Symptom
Setup:
Platform : NCS5500 ( All dnx family of boxes)
L3VPN setup with prefixes being leaked from VRF table to global table.
the leaked prefix must have a primary path and backup path going through the same bundle. ( BGP-PIC configured)
Trigger:
shut the primary and backup path together ( in this particular case primary and backup path was on the same bundle and trigger was to shut one of the bundle member which got the whole bundle down as the bundle had min links to be up configuration) and then bring the bundle back up by unshutting the bundle member.
Conditions
As mentioned above.
Workaround
Clear bgp ( that particular session) so that everything is learnt again for that BGP session.

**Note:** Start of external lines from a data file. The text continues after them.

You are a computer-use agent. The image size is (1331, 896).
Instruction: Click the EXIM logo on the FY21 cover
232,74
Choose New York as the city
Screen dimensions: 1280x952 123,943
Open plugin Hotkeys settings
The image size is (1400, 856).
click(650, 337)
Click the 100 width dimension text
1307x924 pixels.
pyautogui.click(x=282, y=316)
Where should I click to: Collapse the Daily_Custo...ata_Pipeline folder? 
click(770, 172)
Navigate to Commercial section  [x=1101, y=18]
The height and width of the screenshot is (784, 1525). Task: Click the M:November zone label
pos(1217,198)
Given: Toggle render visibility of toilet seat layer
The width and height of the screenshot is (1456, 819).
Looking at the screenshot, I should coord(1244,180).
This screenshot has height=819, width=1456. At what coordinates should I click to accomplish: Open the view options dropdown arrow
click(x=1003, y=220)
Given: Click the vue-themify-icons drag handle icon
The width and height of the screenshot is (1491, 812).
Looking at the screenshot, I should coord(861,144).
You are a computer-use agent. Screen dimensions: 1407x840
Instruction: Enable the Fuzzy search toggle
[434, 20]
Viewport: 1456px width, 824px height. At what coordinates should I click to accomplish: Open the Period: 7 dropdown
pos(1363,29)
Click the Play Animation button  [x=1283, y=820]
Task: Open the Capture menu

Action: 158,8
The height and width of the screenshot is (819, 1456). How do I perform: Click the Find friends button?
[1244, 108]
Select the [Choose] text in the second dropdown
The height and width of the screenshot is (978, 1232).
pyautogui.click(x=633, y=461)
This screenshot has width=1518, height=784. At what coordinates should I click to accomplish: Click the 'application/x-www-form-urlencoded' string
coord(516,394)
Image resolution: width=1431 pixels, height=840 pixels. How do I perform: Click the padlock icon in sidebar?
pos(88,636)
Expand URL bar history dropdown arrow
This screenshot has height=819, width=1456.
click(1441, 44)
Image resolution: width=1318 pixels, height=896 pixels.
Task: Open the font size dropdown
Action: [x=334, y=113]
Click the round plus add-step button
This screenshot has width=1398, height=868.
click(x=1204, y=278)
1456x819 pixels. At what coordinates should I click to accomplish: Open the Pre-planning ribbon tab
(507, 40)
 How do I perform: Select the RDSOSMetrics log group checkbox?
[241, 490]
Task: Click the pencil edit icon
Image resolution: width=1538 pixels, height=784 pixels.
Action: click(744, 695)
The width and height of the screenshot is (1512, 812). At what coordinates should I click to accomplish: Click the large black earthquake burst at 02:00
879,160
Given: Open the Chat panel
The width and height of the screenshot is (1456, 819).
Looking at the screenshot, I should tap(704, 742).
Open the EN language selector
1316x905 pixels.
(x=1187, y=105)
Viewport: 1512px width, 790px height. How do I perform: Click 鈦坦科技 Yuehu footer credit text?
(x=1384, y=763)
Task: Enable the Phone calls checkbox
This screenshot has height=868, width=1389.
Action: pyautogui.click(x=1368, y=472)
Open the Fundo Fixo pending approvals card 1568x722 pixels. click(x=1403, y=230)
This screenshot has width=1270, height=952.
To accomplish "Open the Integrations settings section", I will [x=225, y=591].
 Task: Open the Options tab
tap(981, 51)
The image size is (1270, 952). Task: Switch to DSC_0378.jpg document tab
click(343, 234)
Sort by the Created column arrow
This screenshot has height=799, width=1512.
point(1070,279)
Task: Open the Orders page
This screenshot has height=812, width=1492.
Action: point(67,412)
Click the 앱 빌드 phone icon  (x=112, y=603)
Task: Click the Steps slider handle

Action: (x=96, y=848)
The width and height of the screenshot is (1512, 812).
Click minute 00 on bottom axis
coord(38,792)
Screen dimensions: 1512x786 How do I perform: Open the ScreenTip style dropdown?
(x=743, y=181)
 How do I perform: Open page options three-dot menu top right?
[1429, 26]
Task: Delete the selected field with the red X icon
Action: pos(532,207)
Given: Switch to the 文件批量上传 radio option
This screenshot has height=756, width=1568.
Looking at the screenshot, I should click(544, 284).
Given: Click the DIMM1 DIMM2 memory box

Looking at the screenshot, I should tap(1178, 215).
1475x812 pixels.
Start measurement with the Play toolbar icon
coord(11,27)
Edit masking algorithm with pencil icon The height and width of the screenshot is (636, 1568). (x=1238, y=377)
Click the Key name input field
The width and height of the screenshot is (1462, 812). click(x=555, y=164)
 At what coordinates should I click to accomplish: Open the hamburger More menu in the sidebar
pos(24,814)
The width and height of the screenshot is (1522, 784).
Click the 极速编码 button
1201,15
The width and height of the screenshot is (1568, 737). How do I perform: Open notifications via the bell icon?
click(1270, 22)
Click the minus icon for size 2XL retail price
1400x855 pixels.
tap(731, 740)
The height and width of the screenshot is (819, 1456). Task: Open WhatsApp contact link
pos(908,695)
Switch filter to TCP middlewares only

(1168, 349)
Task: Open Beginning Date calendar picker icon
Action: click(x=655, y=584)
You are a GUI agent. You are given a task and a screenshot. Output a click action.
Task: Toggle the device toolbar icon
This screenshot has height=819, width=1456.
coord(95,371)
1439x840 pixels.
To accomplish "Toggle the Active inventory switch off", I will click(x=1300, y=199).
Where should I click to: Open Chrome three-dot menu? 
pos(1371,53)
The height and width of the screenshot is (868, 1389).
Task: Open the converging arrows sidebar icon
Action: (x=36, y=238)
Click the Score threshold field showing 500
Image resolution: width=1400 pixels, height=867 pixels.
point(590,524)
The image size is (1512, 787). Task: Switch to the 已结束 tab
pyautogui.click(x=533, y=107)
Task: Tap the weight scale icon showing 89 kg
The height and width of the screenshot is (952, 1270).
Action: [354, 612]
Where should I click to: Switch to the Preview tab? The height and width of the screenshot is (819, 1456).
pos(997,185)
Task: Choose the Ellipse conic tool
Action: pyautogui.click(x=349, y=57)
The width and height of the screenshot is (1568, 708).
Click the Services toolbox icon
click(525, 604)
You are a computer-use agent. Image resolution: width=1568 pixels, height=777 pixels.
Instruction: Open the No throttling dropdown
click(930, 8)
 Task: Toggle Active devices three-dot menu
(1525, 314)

Further Problem Description
Problem here was that we were receiving the following set of events when the bundle interface came up
even though it has two paths - primary and backup, the paths comes up one by one.
- pathlist create for the single path. ( even though it has two paths - one primary and other backup)
- Backup path comes up.
- we get a pathlist modify. ( In cases were there is no race condition we have seen a new create of pathlist with 2 paths instead of modifying the existing pathlist)
- When the above pathlist modify is done, there was a logical error wherein we were not walking to the respective prefixes to point to the modified pathlist.
- Hence the traffic was getting dropped.